For the last couple of months I have been having a blast shooting with an old Nikon D70s equipped with an old Nikkor 28mm AF lens. I have posted the images to Instagram and made 8x10 prints to show my friends. The prints are outstanding on every measure technically. I know the cameras limitations so working around them can be fun as well. Now if the images are interesting or not, well that's up for debate.

I love the m4/3 format, it ticks all the boxes for me. But hey that's why they make chocolate and vanilla, each to their own. No judgement from me. Well maybe a little bit lol.


Chris Kern said...

Kirk: For those few clients who really do want to see how much quality they can expect we put up galleries at full res on Smugmug.com. They are still 8 bit files but at least we can show them with all the detail that's contained within.

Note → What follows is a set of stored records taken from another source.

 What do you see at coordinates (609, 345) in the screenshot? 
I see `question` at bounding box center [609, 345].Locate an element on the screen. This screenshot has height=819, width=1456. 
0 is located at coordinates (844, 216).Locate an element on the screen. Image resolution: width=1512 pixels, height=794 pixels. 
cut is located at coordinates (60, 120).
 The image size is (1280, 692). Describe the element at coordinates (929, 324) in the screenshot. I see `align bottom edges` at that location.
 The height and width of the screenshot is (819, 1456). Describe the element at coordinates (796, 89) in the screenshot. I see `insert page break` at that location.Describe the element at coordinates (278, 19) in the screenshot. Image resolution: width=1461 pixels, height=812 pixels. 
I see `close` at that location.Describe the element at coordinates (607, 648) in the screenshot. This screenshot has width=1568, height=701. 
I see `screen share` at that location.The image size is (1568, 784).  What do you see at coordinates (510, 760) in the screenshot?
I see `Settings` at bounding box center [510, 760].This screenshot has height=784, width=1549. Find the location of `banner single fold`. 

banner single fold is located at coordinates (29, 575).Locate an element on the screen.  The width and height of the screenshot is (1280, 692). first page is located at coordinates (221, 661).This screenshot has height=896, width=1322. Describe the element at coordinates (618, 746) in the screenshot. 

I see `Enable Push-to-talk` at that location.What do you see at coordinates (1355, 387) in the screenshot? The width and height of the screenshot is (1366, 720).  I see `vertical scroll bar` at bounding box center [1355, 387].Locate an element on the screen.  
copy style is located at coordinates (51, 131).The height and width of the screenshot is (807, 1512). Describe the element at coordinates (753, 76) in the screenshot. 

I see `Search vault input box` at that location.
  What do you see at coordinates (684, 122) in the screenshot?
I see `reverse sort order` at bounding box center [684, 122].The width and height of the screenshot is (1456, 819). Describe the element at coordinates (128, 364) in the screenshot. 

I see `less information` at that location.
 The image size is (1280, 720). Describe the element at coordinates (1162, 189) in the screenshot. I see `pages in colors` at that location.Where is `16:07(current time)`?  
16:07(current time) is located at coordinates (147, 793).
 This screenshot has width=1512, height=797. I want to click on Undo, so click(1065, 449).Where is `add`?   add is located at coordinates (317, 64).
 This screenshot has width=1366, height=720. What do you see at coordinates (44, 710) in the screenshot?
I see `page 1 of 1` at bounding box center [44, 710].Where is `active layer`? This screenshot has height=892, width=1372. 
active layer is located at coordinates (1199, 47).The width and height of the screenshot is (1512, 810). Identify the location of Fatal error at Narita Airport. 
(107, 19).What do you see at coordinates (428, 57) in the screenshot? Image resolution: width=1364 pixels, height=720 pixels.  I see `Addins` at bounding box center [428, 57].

I don't shoot professionally and maybe I'm missing something, but you might want to look into the PNG 24-bit-depth format to get better color fidelity from online images than is possible with JPEGs. That, along with an image that can be zoomed to high resolution, ought to be enough to satisfy the most fastidious art director.

Anonymous said...

I have been printing with my Epson photo printers and now the Epson 3800 from digital files since the early 2000's. Anyone in a blind test would be hard pressed to be able to tell the difference in quality from 11 x 14 prints made with my 5 megapixel Olympus E-1, and my 16 megapixel fujifilm or 24 megapixel Sony A7ii cameras. The most notable difference is the 'film like' colors or look from the E-1's Kodak ccd sensor. The E-1 still produces some of the most beautiful files. It makes me laugh when I read comments about how 10 megapixels or even 20 megapixels are not enough. These comments are usually made by photographers who just post online with their phones and laptops.

Cheers Kirk
from Cantley, Qu├ębec

Biro said...

24mp? Heck, even 10mp works just fine on the web and for prints up to 8x10 - probably bigger. That's why I stopped at the Panasonic S5 with interchangeable-lens cameras, even though I have a Leica Q2 on the way. I'll probably use it cropped to 35mm and 50mm quite often.

Anonymous said...

I once took a portrait of a local political candidate with my 16 mp Panasonic G3. He put it on a billboard! You know what, it worked just fine.